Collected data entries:
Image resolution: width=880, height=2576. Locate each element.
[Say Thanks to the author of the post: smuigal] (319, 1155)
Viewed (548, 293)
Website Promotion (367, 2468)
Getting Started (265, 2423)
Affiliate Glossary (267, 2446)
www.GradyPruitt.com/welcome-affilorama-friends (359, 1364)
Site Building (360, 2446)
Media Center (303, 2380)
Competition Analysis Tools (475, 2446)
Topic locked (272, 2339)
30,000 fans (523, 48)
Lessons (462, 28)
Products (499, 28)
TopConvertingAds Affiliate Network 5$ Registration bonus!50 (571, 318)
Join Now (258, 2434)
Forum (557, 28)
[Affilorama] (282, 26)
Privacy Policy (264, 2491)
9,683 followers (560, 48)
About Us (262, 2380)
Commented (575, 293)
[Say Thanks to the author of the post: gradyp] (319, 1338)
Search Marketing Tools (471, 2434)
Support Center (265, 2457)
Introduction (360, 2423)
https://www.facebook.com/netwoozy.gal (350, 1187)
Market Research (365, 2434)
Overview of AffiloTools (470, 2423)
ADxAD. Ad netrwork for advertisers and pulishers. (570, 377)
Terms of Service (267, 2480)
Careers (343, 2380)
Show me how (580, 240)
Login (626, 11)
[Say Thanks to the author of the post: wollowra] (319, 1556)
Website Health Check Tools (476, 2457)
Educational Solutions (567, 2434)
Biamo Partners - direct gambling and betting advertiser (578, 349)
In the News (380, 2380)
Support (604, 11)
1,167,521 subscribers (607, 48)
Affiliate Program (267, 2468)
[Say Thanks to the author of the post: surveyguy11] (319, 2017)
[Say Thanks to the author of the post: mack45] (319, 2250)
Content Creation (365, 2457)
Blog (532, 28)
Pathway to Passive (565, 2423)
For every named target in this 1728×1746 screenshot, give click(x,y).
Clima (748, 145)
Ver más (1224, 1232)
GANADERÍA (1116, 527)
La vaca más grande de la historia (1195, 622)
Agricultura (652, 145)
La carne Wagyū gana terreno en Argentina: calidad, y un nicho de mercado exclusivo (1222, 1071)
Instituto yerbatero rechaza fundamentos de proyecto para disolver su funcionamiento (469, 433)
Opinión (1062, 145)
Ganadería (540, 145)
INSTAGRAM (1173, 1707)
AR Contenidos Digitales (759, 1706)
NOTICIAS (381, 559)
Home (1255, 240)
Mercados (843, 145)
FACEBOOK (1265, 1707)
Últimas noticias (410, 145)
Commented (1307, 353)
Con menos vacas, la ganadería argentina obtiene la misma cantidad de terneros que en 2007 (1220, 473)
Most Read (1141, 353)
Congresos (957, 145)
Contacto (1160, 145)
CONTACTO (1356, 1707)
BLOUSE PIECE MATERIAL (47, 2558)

• **Exercise description**
Write out exactly the lines starting with the one that holds "Con menos vacas, la" and running through the last line above.

• **Task output**
Con menos vacas, la ganadería argentina obtiene la misma cantidad de terneros que en 2007 (1220, 473)
Most Read (1141, 353)
Congresos (957, 145)
Contacto (1160, 145)
CONTACTO (1356, 1707)
BLOUSE PIECE MATERIAL (47, 2558)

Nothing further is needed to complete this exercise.